▶ _Article_:
────────────────

NEURAL NETWORK MODELS IN THE QUANTITATIVE RESEARCH PROCESS
Alpha you can extract
How do you extract the signals from quantitative data you know contains alpha?
The Traditional Quant Story
Every fundamental research process begins with a problem of scale. The investable universe runs to tens of thousands of companies; and for decades quantitative filters have narrowed it down.
The logic is honest and appealing. The raw data is there — EPS estimates, analyst revisions, dividend histories, CFROI. Somewhere in that data sits alpha: a faint signal specifying which companies are worth a human’s attention. So quants engineer factors — a consensus revision measure here, an analyst-direction ratio there, a CFROI trend — each one a crystallised piece of human intuition about where value hides. Each factor is ranked across the universe, the ranks blended together with a set of weights. The top five hundred fall out of the bottom of the funnel, and the research begins.

────────────────

▶ _What you have to do_:
Reproduce the passage of the article on neural networks in quantitative research from "NEURAL NETWORK MODELS" to "narrowed it down." without any changes.

▶ _Entries_:
────────────────

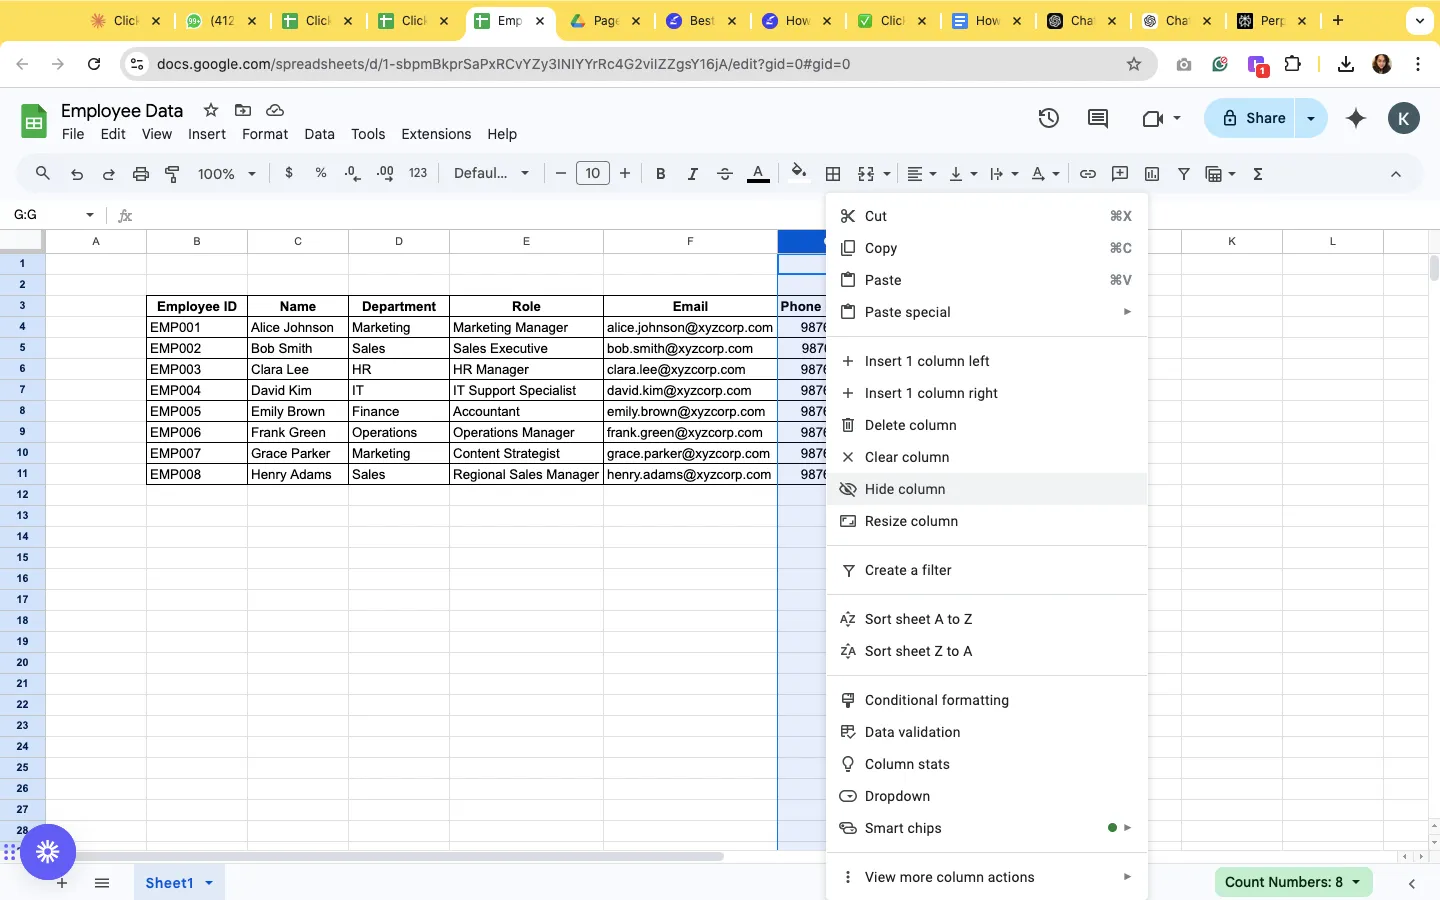Open the comments panel icon
The image size is (1440, 900).
(1098, 118)
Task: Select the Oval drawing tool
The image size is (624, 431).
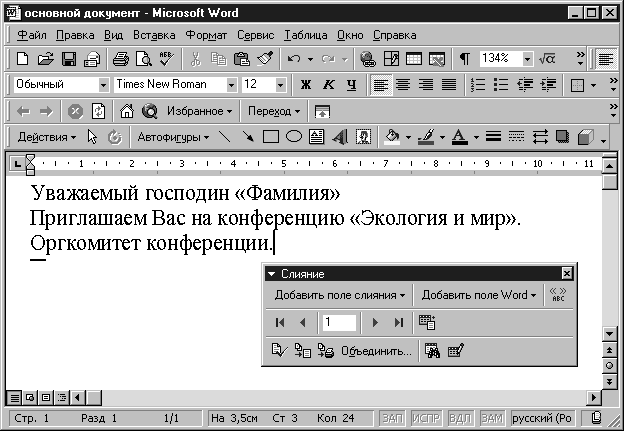Action: (x=294, y=137)
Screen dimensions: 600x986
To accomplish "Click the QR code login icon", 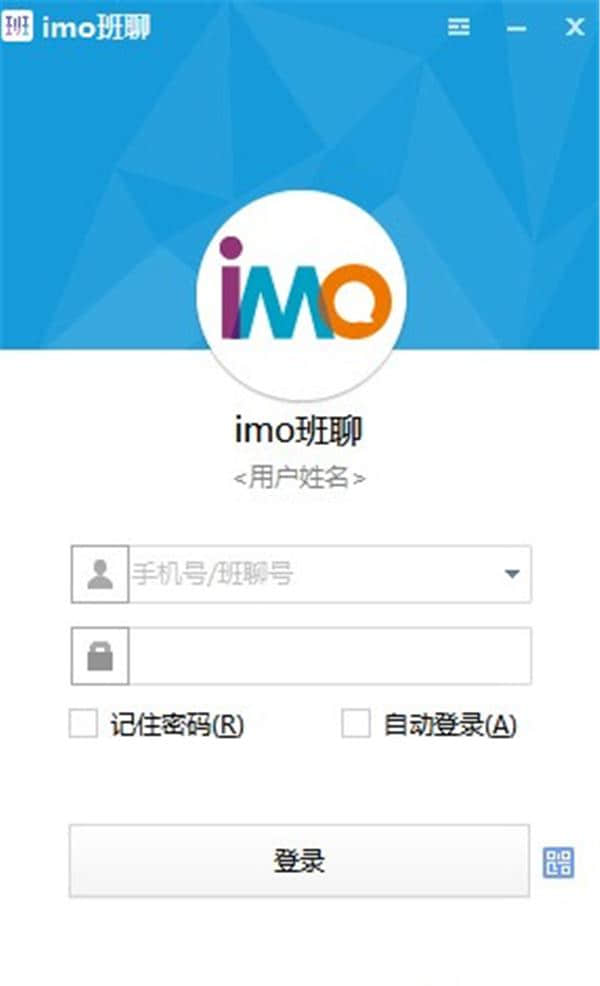I will click(x=558, y=862).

────────────────

▶ _Written solution_:
NEURAL NETWORK MODELS IN THE QUANTITATIVE RESEARCH PROCESS
Alpha you can extract
How do you extract the signals from quantitative data you know contains alpha?
The Traditional Quant Story
Every fundamental research process begins with a problem of scale. The investable universe runs to tens of thousands of companies; and for decades quantitative filters have narrowed it down.